— Set task —
Could you update the items from the line with "Open ヤンネ・リンデマンの愛と過去 追加 notice" up to and including the line with "Viewport: 368px width, 230px" by swapping "calendar" for "schedule", keeping everything else the same? Leave the pictures out of your answer.

— Listing —
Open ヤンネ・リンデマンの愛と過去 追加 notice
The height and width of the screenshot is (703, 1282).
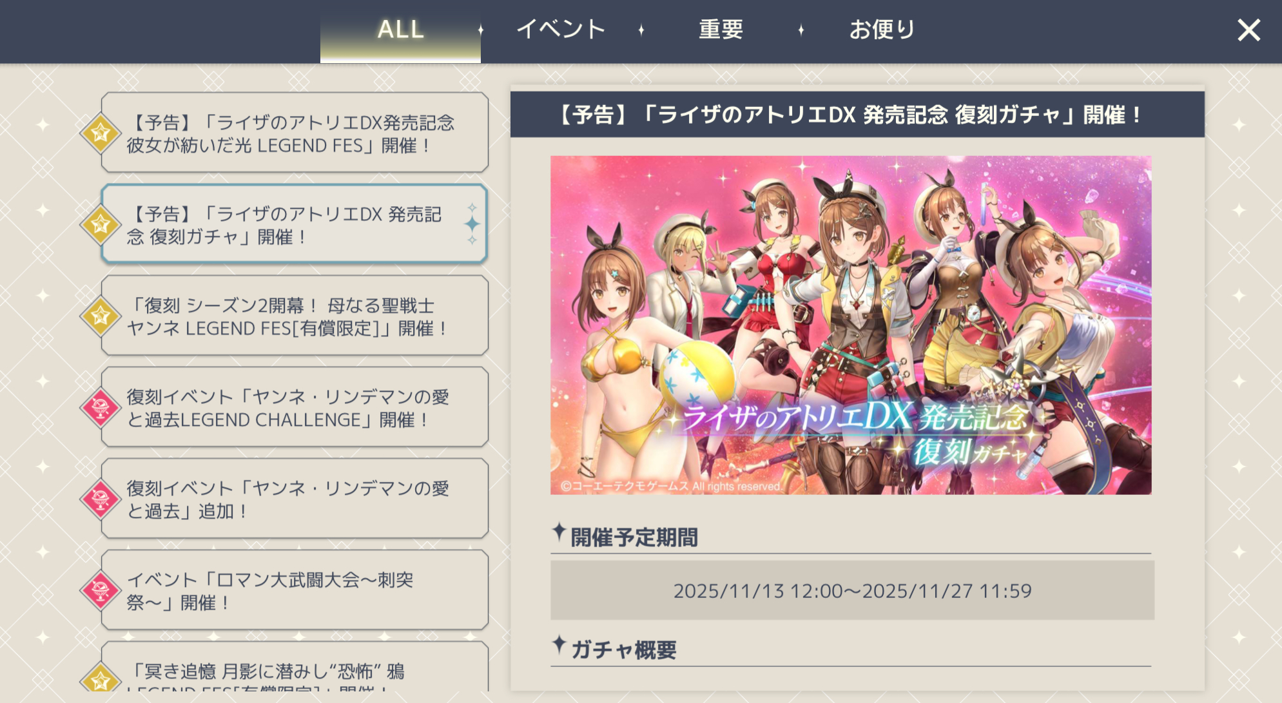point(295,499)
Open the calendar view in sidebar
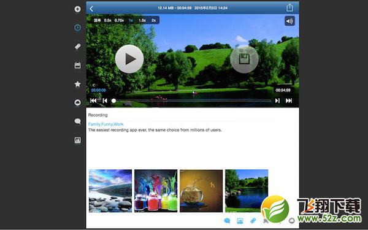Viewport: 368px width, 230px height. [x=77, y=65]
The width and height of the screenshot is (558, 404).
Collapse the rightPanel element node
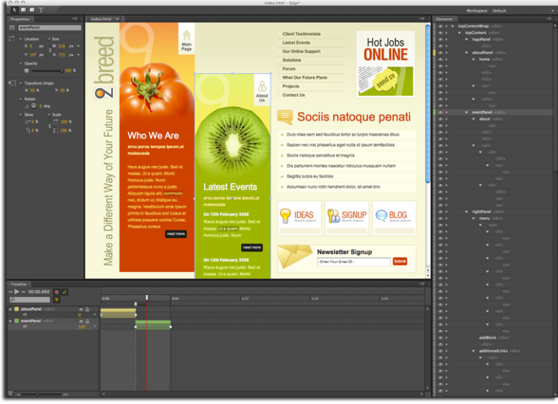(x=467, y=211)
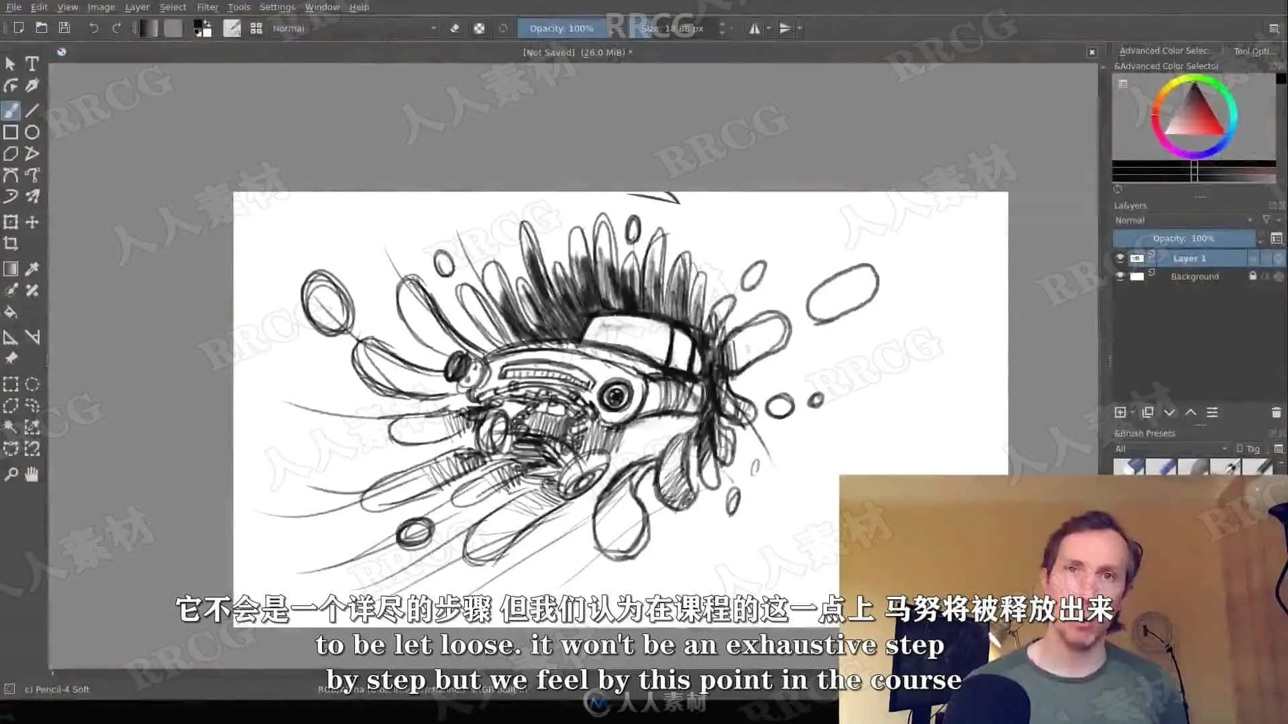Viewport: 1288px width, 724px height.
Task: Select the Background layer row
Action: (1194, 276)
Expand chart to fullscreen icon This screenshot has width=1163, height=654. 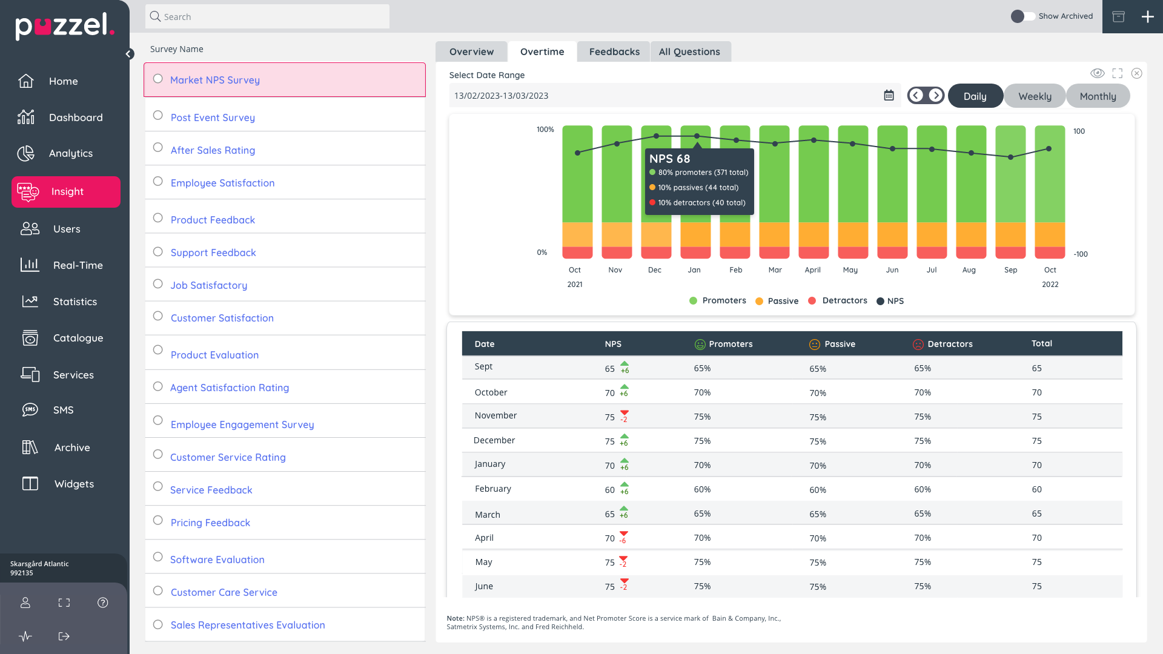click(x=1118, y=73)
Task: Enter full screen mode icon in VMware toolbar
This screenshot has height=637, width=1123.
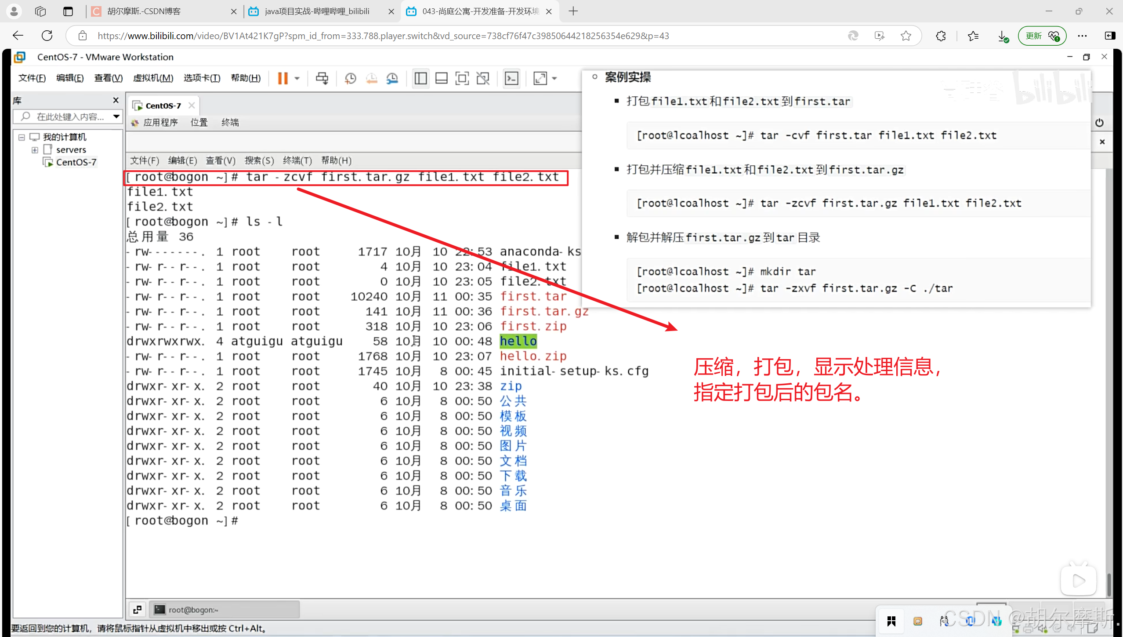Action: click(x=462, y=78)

==

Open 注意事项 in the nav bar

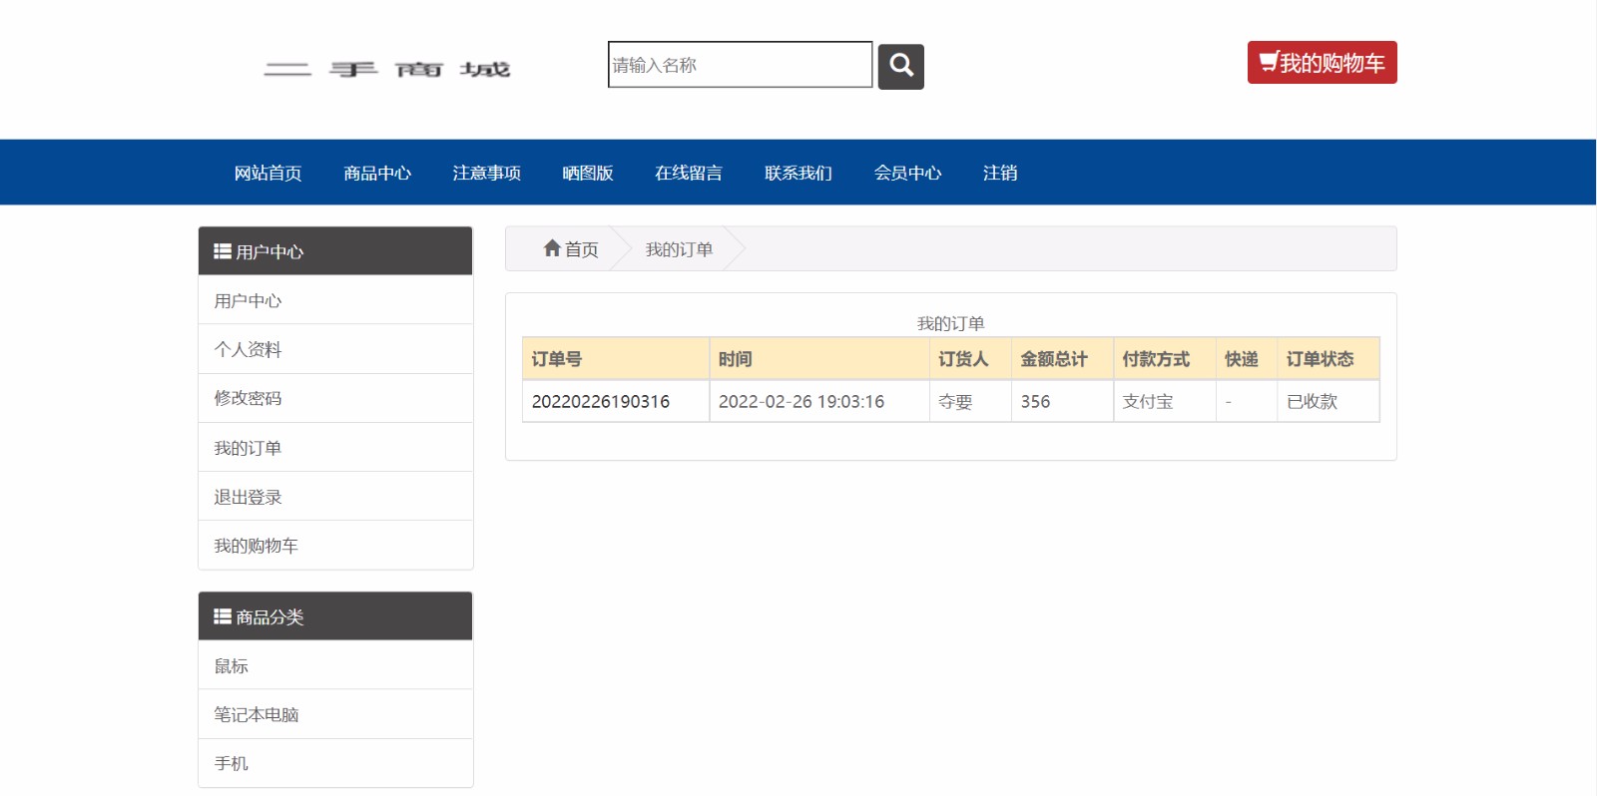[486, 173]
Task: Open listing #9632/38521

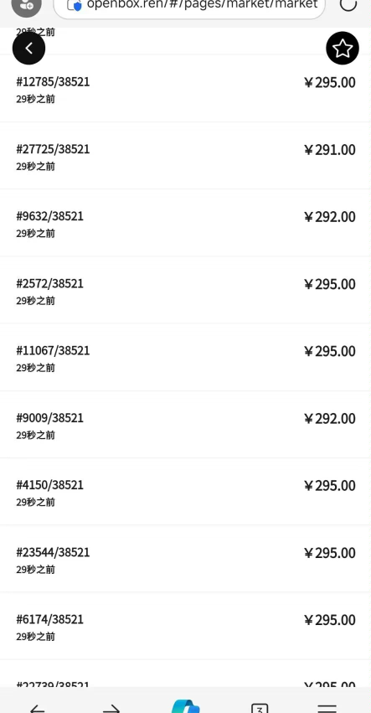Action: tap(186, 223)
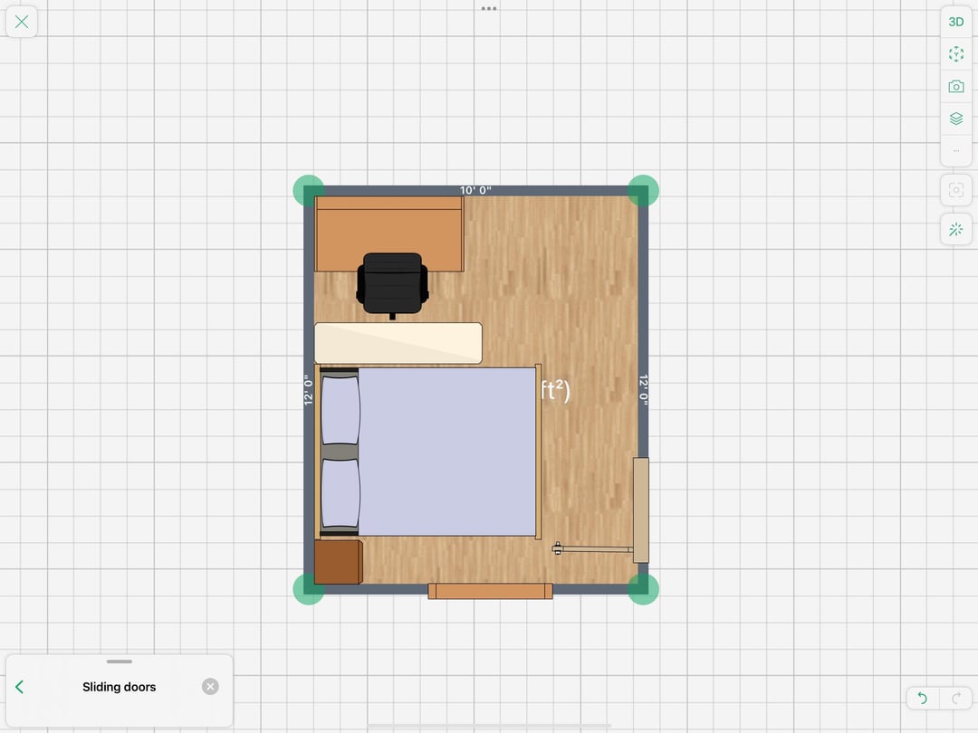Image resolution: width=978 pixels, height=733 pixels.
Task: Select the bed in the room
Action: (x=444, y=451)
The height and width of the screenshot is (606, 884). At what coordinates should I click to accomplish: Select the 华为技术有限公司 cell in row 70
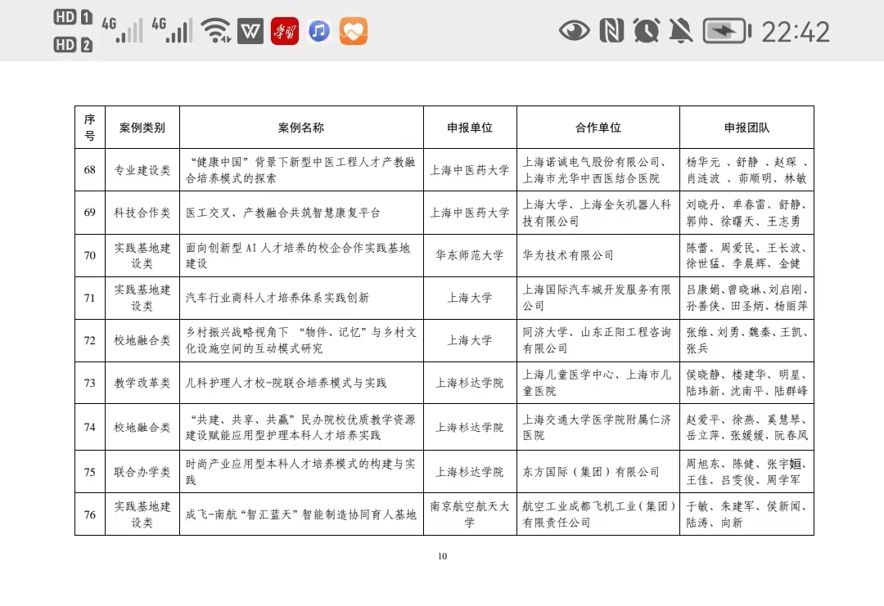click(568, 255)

==

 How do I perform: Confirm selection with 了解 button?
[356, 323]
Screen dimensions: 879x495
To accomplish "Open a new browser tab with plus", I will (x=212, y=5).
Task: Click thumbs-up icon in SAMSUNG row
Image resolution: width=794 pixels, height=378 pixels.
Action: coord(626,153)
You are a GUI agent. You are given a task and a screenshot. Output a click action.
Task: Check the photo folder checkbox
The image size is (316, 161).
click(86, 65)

— Exercise output —
Open ヤンネ・リンデマンの愛と過去 追加 notice
The height and width of the screenshot is (703, 1282).
point(295,499)
Open the schedule view in sidebar
Viewport: 368px width, 230px height. [x=77, y=65]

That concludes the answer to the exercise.